Portraits intellectuels
On s’est beaucoup intéressé aux enregistrements des témoins, rescapés de la terreur nazie, survivants des camps de concentration ou du génocide des Juifs, cette pratique mémorielle s’est généralisée dans de nombreux pays qui avaient été traversés par des violences politiques. Le témoin est devenu un des acteurs principaux de la mémoire collective et des mémoires de groupes (associatives, communautaires). Mais s’est-on jamais intéressé d’enregistrer ces intellectuels qui, nés entre les années 1930 et les années 1970, ont progressivement, de concert ou isolément, forgé les concepts et les notions avec lesquelles l’on pense les questions testimoniales et mémorielles. Parfois, leur intention n’était pas d’intervenir directement sur ces questions, parfois, leur histoire personnelle les y a déterminés, parfois ils se sont intentionnellement « embarqués » dans ce champ d’investigation qui, à leur époque, n’en était pas encore un.

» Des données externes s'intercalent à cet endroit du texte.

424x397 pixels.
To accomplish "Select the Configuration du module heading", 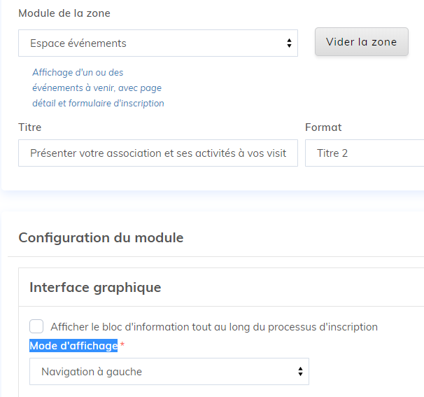I will pos(101,237).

Cette série se constitue d’entretiens avec ces « intellectuels fondateurs des concepts et des notions » à partir desquels nous pensons le témoignage et la mémoire depuis les années 1980. Même si parfois nous nuançons ces concepts ou notions, et parfois sommes amenés à penser contre eux, ce sont des repères dans ce champ qui s’est peu à peu formé pour, aujourd’hui, traverser les disciplines universitaires, principalement les sciences humaines et sociales, et investir la culture et la société.

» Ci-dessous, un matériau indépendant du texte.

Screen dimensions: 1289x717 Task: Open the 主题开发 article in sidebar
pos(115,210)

Du point de vue méthodologique, il nous a paru important de travailler sur deux fois deux niveaux. D’une part, l’interviewé mentionne quelques éléments biographiques quand ils sont déterminants pour sa pensée, y compris à propos de sa formation universitaire. D’autre part, l’approche se veut à la fois ciblée sur des concepts élaborés par l’auteur pour un public averti et de vulgarisation pour les profanes.